Commuting in Calcutta has never been more painful in the past two decades, as an army of shovels, hammers, cranes and bulldozers overruns the city streets, from Tallah to Tollygunge.

At least 200 km of the city’s 1,500-km road-length is under excavation work, and monsoon waters.

The promise held out by ‘today’s pain’ — a more modern and manageable metro emerging tomorrow. But for now, it’s all about roads to avoid, slush to skirt, jams to be stuck in and detours to be pre-planned to meet deadlines.

But this is a necessary evil, claims the first citizen. “I know people have been facing severe hardships because of the large-scale digging up of roads and pavements. But the inconvenience is temporary, while the benefit will be permanent,” assures mayor Subrata Mukherjee.

Most of the work, he promises, will be over by mid-September and the roads will be restored before the Pujas.

“Rs 70 crore is being spent to lay the pipelines for better distribution of filtered surface water and Rs 109 crore has been invested to augment the city’s water supply and set up booster stations,” he crowed.

Among the projects proving perilous to the Calcutta commuter are the Bansdroni booster pipe-laying, affecting 27.5 km in Bidhan Pally, Bandipur and Nak Para; replacement of old pipes along Ballygunge Circular Road, Monoharpukur Road and Raja Dinendra Street; the delayed Parkomat on Lindsay Street and several others in prime locations.

The players involved in the development drive, “to benefit over two million Calcuttans in the near future”, are Calcutta Municipal Corporation (CMC), agencies financed by the Asian Development Bank (ADB), the Hooghly River Bridge Commissioners (HRBC) and Simplex Projects Ltd.

The construction work and laying of pipelines for five booster stations in different parts of the city are being carried out by the CMC.

The HRBC, post-commission of the Gariahat flyover, has undertaken schemes to concretise Gariahat Road and restore the pavements.

Underground sewer lines are being laid out in parts of James Long Sarani and Diamond Harbour Road by Calcutta Environment Improvement Project (CEIP), funded by the ADB. Lindsay Street is barricaded to facilitate construction of the underground parking plaza, a joint venture of the CMC and Simplex Projects Ltd.

With at least four civic and private agencies working simultaneously and the rains lashing the dug-up streets, the bid to boost infrastructure to make the metro worthy of bearing the projected population load in the next three decades seems most ill-timed for sufferers.

“There are no pavements here any more.

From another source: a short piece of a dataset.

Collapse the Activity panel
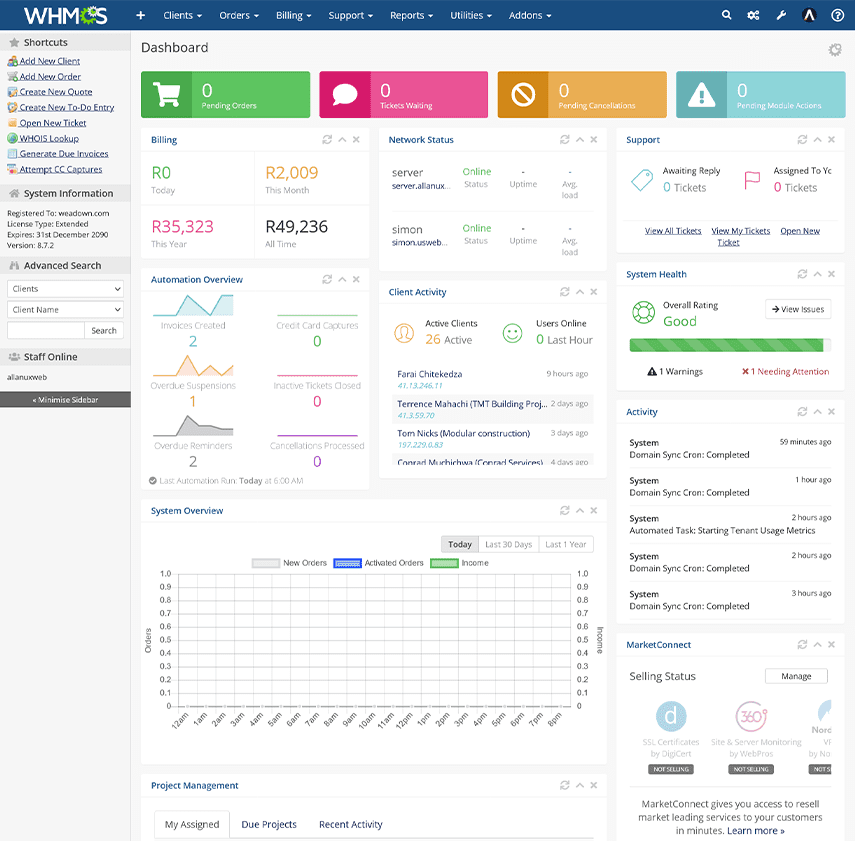855x841 pixels. (x=815, y=411)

With hardly any streetlights functioning and the waterlogging, Gariahat Road is a death trap,” complained resident Ashoka Roy Chowdhury.

Amidst the grumbles and the groans, the city stumbles towards a new and improved tomorrow. As Ruma Dasgupta, a resident of Prince Anwar Shah Road, put it: “The dug-up roads are a curse, but I am looking forward to a better Calcutta.”